Vitamin A metabolism in cultured somatic cells from rat testis

Sertoli and peritubular myoid cells, the somatic cells of the seminiferous tubule, support growth and differentiation of developing germ cells. This action strictly depends on the availability of in situ synthesized retinoic acid and we have previously documented the ability of Sertoli, but not peritubular cell extracts, to support the oxidation of retinol to retinoic acid. Using primary cultures of somatic cells treated with a physiological concentration of free retinol, we show here that the same is essentially true also for whole cultured cells. Sertoli cells are capable of producing not only retinoic acid, but are also the major site of retinyl ester (mainly, retinyl palmitate) formation. Compared with retinyl palmitate accumulation, retinoic acid synthesis was both faster and positively influenced by prior exposure to retinol.

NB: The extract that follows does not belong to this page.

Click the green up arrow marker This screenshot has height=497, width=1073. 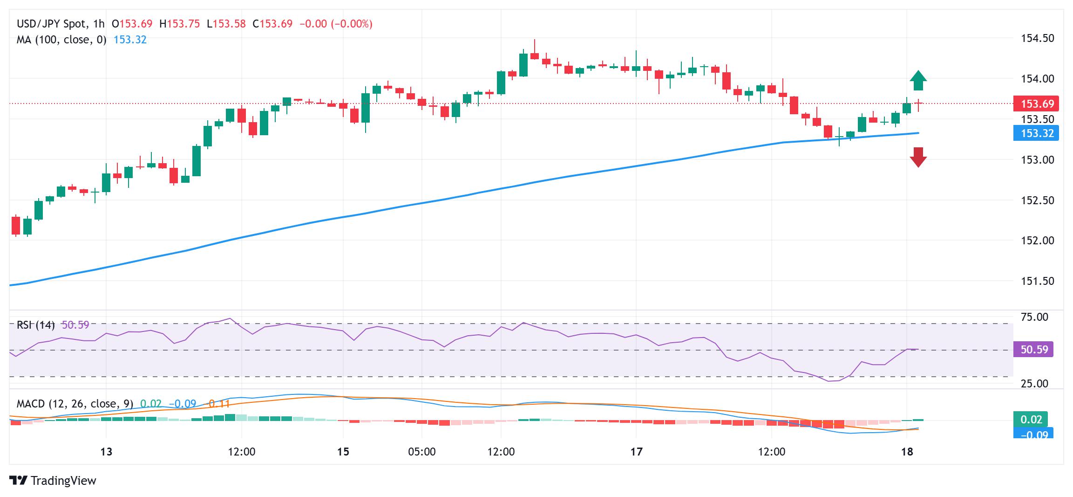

This increase in retinoic acid synthesis was further augmented by treatment with the retinoic acid catabolic inhibitor liarozole, thus indicating that enhanced synthesis, rather than reduced catabolism, is responsible for such an effect. Myoid cells had a higher capacity to incorporate exogenously supplied retinol, yet retinoic acid synthesis, and even more so retinyl palmitate formation, were considerably lower than in Sertoli cells. Retinoic acid synthesis in myoid cells was not only depressed, but also very little influenced by prior retinol exposure and totally insensitive to liarozole. These data further support the view that myoid cells are involved in retinol uptake from the blood and its transfer to other cells, rather than in metabolic interconversion or long-term storage of vitamin A, two processes that mainly take place in Sertoli cells.